Para Roberto Romano, a permanência de Temer ou o retorno de Dilma não alteram, entretanto, a situação de gravidade do país: "O problema é do Estado brasileiro, que está rachando de cima a baixo". Segundo ele, isso se reconhece por meio do Congresso Nacional com seu presidente com prisão pedida, caso de Renan; do presidente afastado da Câmara com prisão pedida, caso de Cunha; do presidente interino que não sabe se fica; e da presidente afastada que não sabe se volta. Além disso, haveria a Justiça que não trabalharia no mesmo sentido. "Um juiz que pede condenações [Sergio Moro, da 13ª Vara Federal de Curitiba] e outros que não pedem?
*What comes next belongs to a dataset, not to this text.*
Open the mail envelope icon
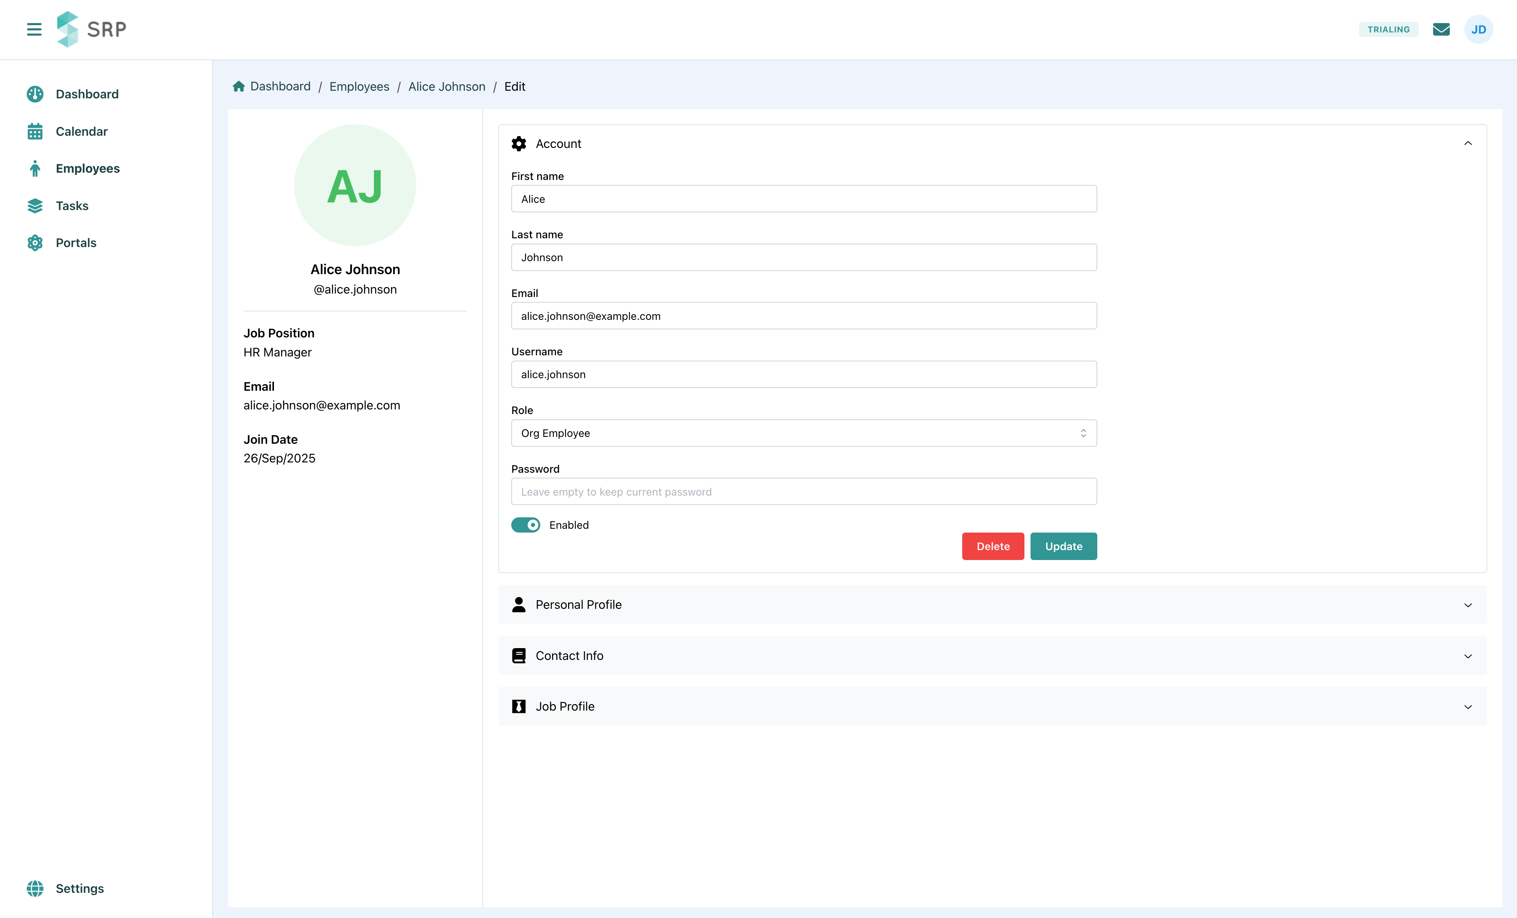1517x918 pixels. pyautogui.click(x=1441, y=30)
Por quê?", questiona.

Para o professor, um problema grave, e pouco discutido, está na origem do sistema político nacional: a aprovação das prestações de contas dos partidos pelos TREs (Tribunais Regionais Eleitorais). "Esse é um dos maiores escândalos da política brasileira. A forma de agir é até legalista, mas não opera segundo padrões mais profundos de investigação. E a pesquisa sobre a fonte dos recursos? Não foi feita."

Francisco Fonseca diz que só há alternativa à crise com a saída de Temer da Presidência. "Ele significa instabilidade política, convulsão social, insegurança jurídica e isolamento internacional. Essas quatro características impedem Temer de governar."

Eleições gerais - Paulo Ermantino/Raw Image/Estadão Conteúdo - Paulo Ermantino/Raw Image/Estadão Conteúdo
Imagem: Paulo Ermantino/Raw Image/Estadão Conteúdo

Para ele, Dilma deve reaver o cargo e, na impossibilidade de exercê-lo, poderia ser avaliada a hipótese de convocação de novas eleições gerais, incluindo para o Congresso Nacional -- proposta defendida por Dilma. Outra opção seria a cassação da chapa Dilma-Temer. "Até o momento, não há saída no atual cenário, nem moral, nem ética, nem jurídica", diz.

"O Brasil está num beco sem saída", concorda Aldo Fornazieri. "Se Dilma voltar, não conseguirá governar. Se Temer ficar, será um governo que se arrastará até 2018. Nesse caso, com o aumento dos conflitos políticos e sociais no Brasil e com aceno de aumento da repressão. Numa escalada imprevisível de radicalização dos conflitos."

Para ele, a possível pacificação viria do compromisso de renúncia coletiva de Dilma e Temer. Eles assinariam uma carta conjunta, reconhecendo a gravidade da crise e convocando novas eleições. O professor denomina esse movimento de acordo de responsabilidade com o Brasil. Fornazieri defende que a sociedade pressione por isso e lembra que a renúncia da chapa automaticamente obrigaria a convocação de eleições, como determina a lei.